Mauvaises configurations et failles béantes sont à l’origine de ce hack spectaculaire qui a été dévoilé il y a deux semaines et pour lequel les auteurs viennent maintenant de livrer une explication technique.

La salle était archi-comblée lorsque Charlie Miller et Chris Valasek ont présenté, ce mercredi 5 août à l’occasion de la conférence Black Hat 2015, les détails techniques du piratage de la Jeep Cherokee de Chrysler. Il faut dire que ce hack, qui a été dévoilé il y a deux semaines par Wired, est particulièrement impressionnant. Il permet de prendre le contrôle à distance de la voiture: activer les essuies-glace, monter le volume radio, mais aussi actionner les freins, tourner le volant, couper le moteur, etc. Depuis, Chrysler a dû rappeler, aux Etats-Unis, plus de 1,4 million de véhicules pour pouvoir déployer une mise à jour du système. Le constructeur a également vu son cours de bourse chuter.

Chris Valasek et Charlie Miller, à Black Hat 2015
Chris Valasek et Charlie Miller, à Black Hat 2015

Comment les deux chercheurs ont-ils procédé? Tout d’abord, il faut savoir que le choix de la Jeep Cherokee n’est pas fortuit mais résulte d’une analyse de sécurité des systèmes embarqués automobiles que les deux compères ont présenté l’année dernière. Dans cette étude, la Jeep Cherokee figurait parmi les voitures américaines les plus vulnérables, aux côtés de la Cadillac Escalade et de l’Infinity Q50. La question que se sont ensuite posée les deux chercheurs était la suivante : est-il possible d’accéder à distance au système de divertissement de cette voiture puis, par interconnexion, de pirater le système de contrôle qui pilote les éléments mécaniques?

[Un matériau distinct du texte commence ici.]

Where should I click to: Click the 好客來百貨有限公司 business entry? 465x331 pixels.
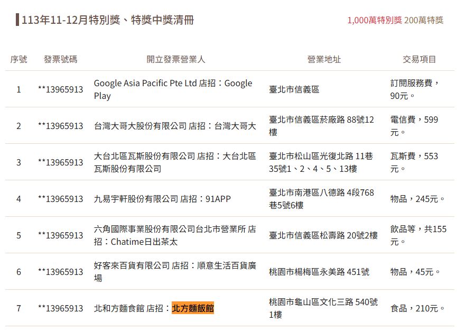174,272
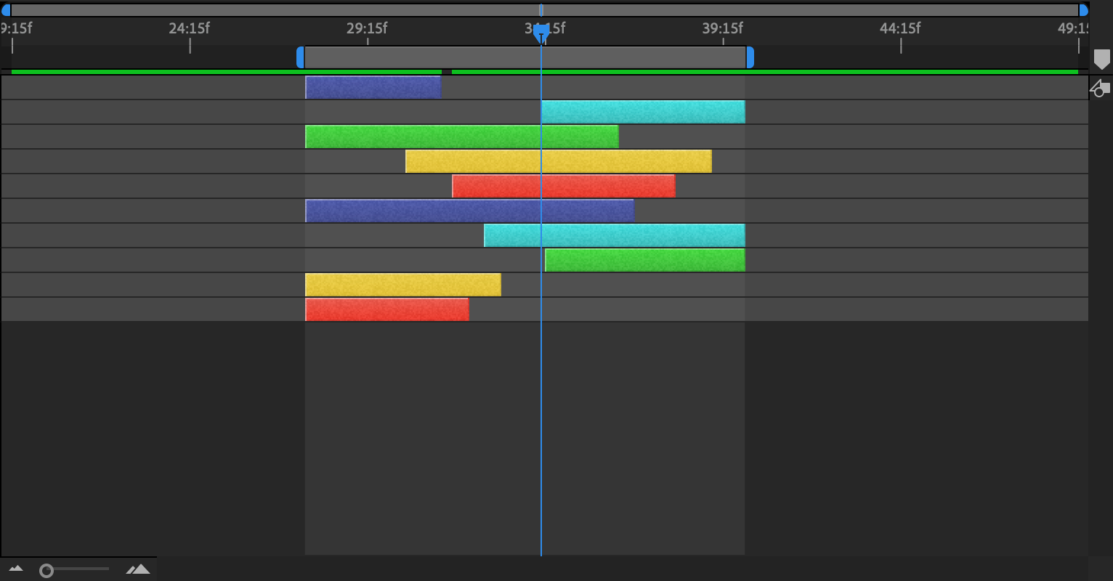Select the green layer bar in third row
The width and height of the screenshot is (1113, 581).
pyautogui.click(x=461, y=136)
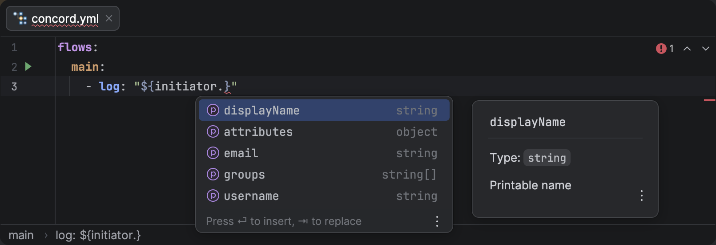Jump to previous highlighted error arrow
This screenshot has height=245, width=716.
[687, 49]
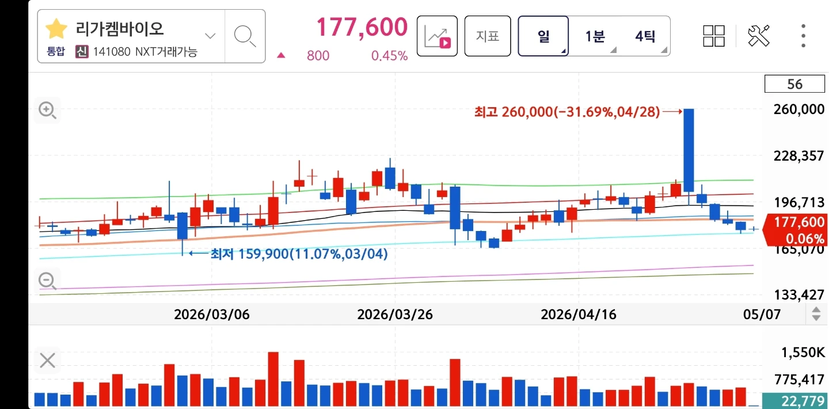
Task: Select the 04/28 tall blue candlestick
Action: click(x=689, y=150)
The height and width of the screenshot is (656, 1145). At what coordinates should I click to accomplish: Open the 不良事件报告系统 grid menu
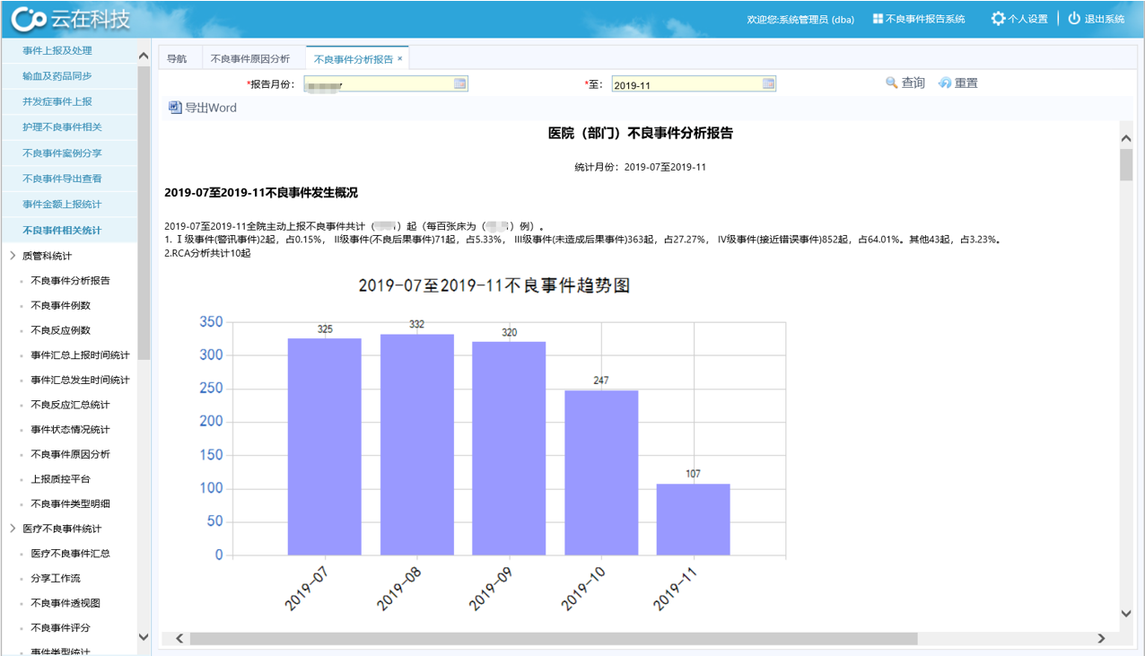[878, 19]
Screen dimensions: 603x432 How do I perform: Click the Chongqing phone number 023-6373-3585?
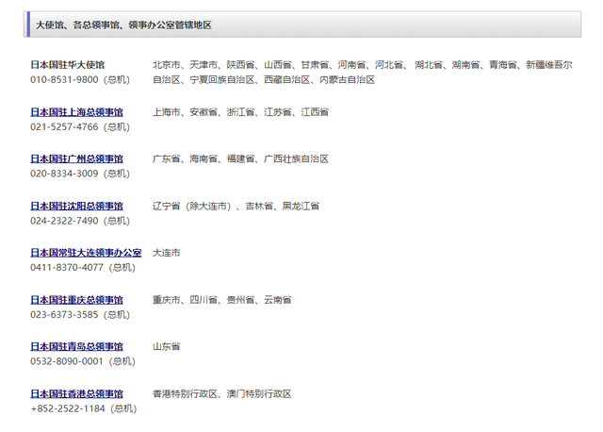pyautogui.click(x=64, y=314)
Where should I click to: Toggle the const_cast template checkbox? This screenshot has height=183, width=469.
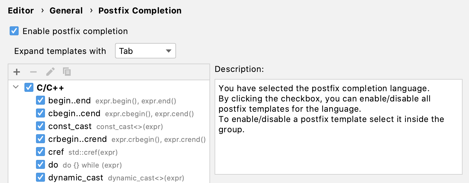(40, 126)
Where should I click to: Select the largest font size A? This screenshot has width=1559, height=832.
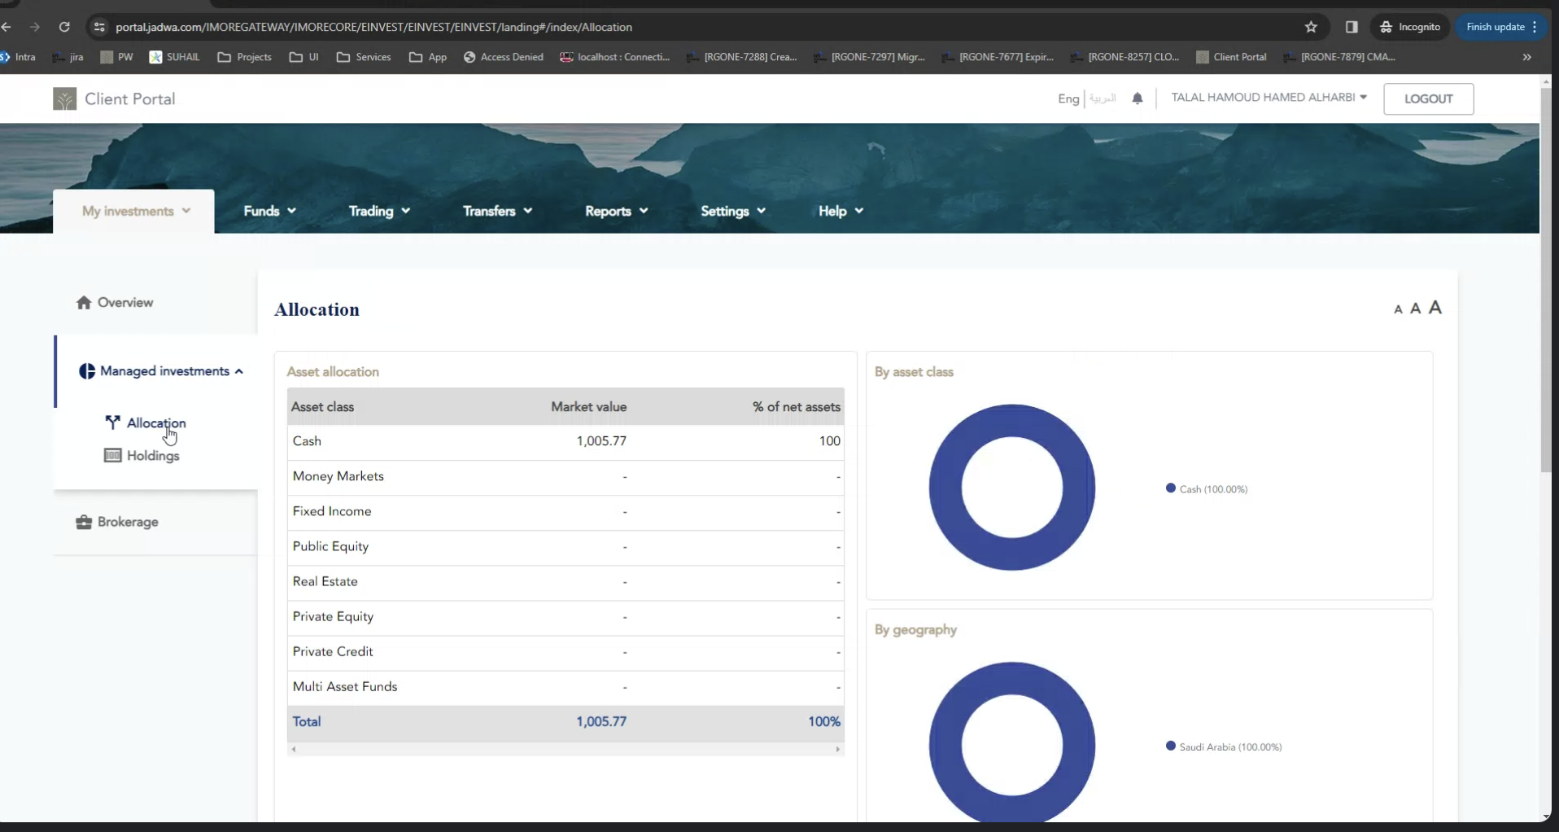point(1435,308)
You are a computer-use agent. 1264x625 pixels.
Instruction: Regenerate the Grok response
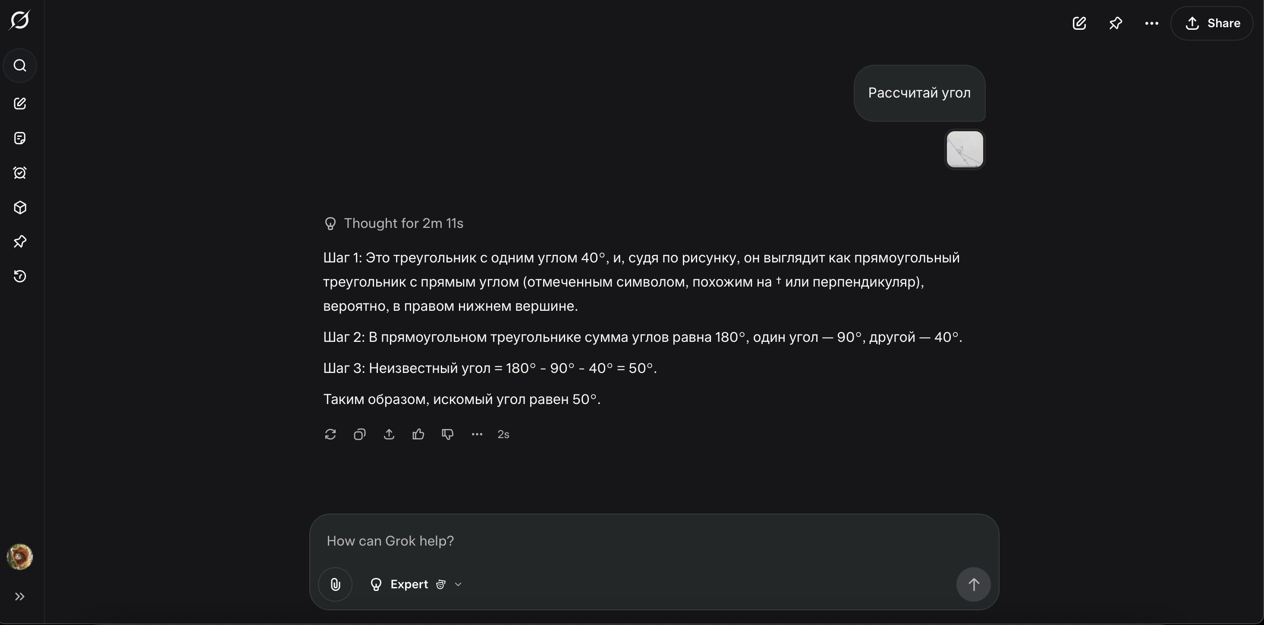[x=330, y=435]
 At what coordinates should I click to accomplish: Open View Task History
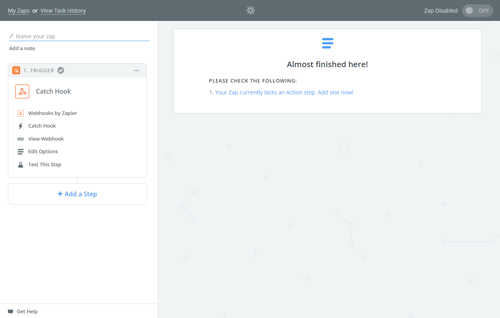63,11
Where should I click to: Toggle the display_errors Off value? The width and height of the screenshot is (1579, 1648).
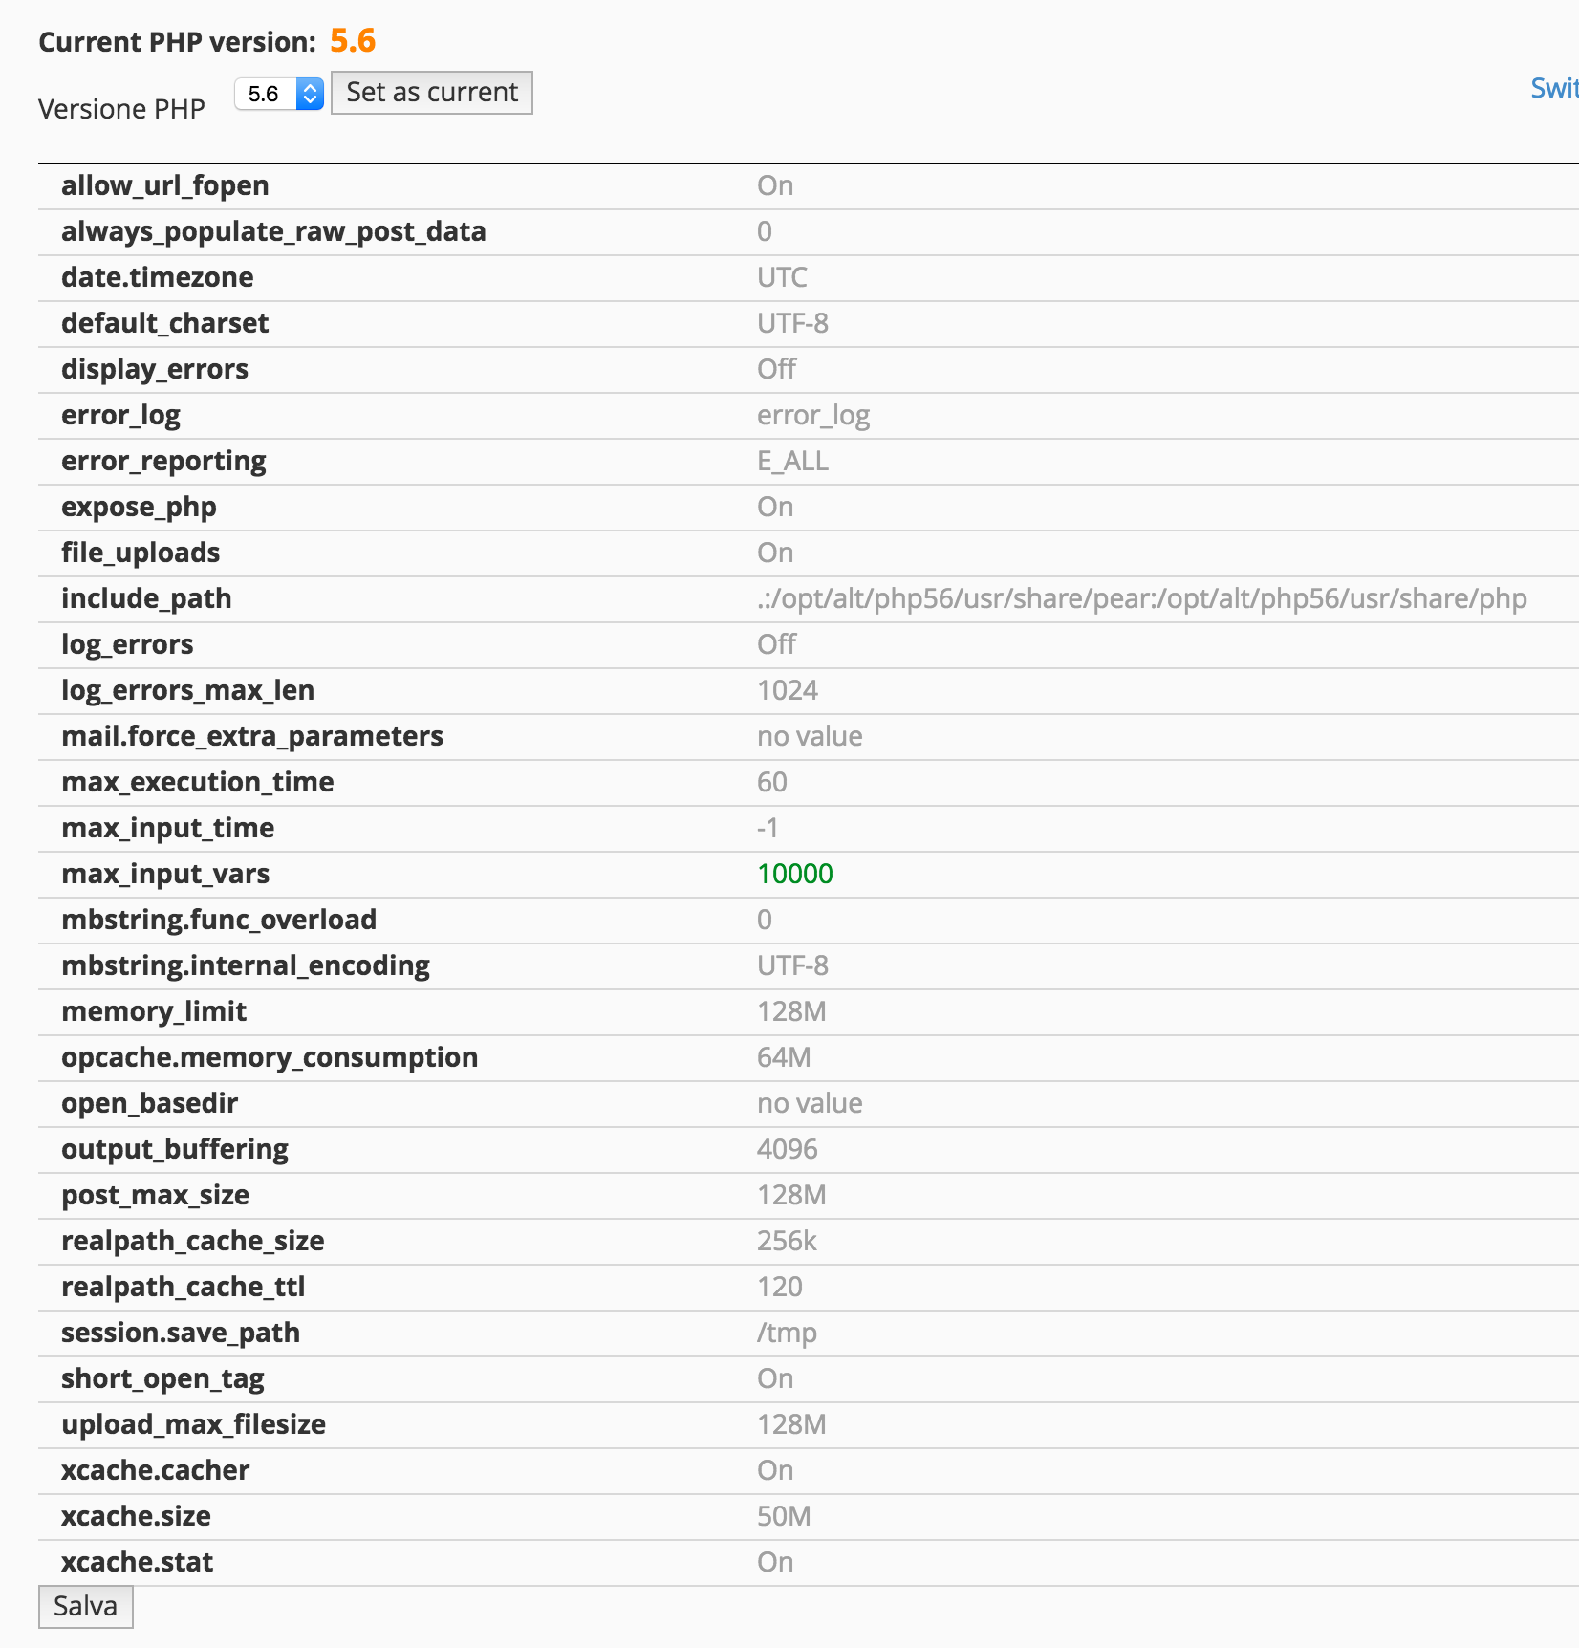[776, 369]
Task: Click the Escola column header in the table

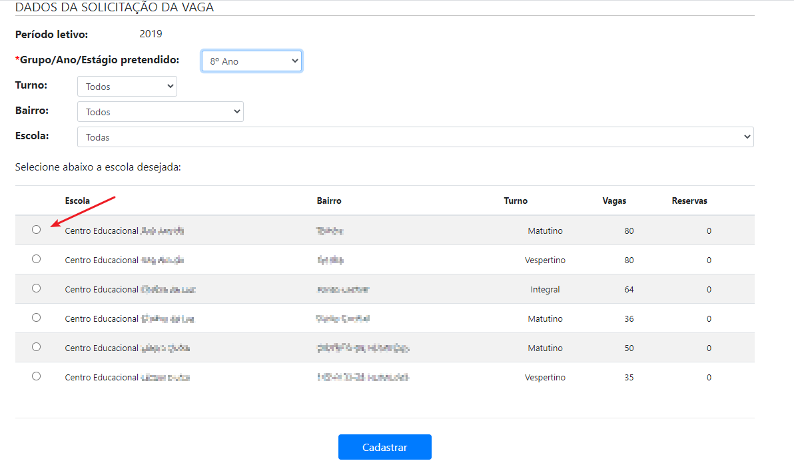Action: (x=77, y=201)
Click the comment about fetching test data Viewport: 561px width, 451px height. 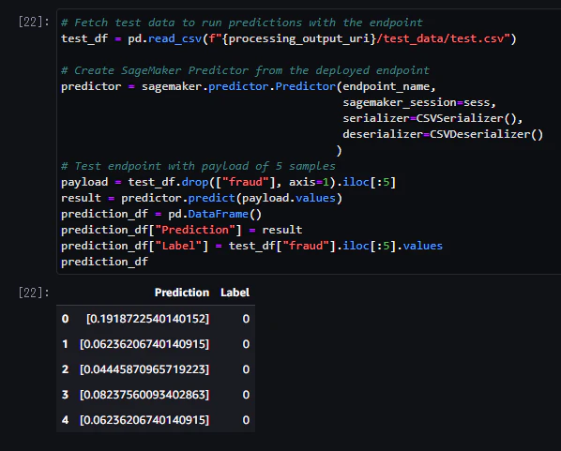pos(242,23)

La première partie du problème était, finalement, relativement simple à résoudre. Le système de divertissement de la Jeep Cherokee est fourni par un sous-traitant (Harman Kardon) et s’appelle Uconnect. Il est basé sur QNX, un OS léger très utilisé dans l’univers de l’informatique embarquée. En l’analysant de plus près, les chercheurs découvrent – oh, surprise – que le port 6667 est ouvert et permet d’exécuter des commandes inter-processus de type « D-Bus », et cela sans aucun besoin d’authentification. Par ailleurs – autre bonne surprise – cette connexion fonctionne également au travers du module 3G/4G qui est intégré et activé par défaut dans chaque Jeep Cherokee, et qui utilise le réseau de l’opérateur Sprint. Tout cela donne aux deux hackers déjà accès à distance à toute une série de services, comme le contrôle de la climatisation et de la radio ou la récupération de données GPS. Mais il y a mieux : certains services proposent carrément comme fonction… l’exécution de code arbitraire! « C’est cool. Il n’y a même pas besoin de chercher de vulnérabilités », souligne les chercheurs, générant des rires dans la salle.

Très pratique, cette fonction "Execute"...
Très pratique, cette fonction “Execute”…

Reste néanmoins un obstacle de taille : l’accès aux éléments mécaniques de la voiture. Ceux-ci, en effet, sont pilotés au travers d’un réseau spécial de type « CAN » (Controller Area Network). Le système de divertissement n’y a pas accès directement, mais doit passer par un microprocesseur baptisé V850 qui fait office de tampon. Le problème, c’est que celui-ci ne vérifie pas l’authenticité de son propre firmware (pas de signature). En combinant cette faille avec leur capacité d’exécution de code arbitraire, les deux chercheurs ont trouvé un moyen pour modifier le firmware du V850 et, ainsi, d’accéder aux éléments mécaniques de la voiture. Et tout cela depuis une simple connexion 3G/4G. Pour créer la totalité de l’attaque, les deux chercheurs auront mis un an, en travaillant « les soirs et les week-ends ». Tous les détails techniques seront publiés le 10 août dans un livre blanc de 90 pages. 

Jeep Cherokee n'était pas le seul modèle vulnérable au port 6667...
Jeep Cherokee n’était pas le seul modèle vulnérable au port 6667…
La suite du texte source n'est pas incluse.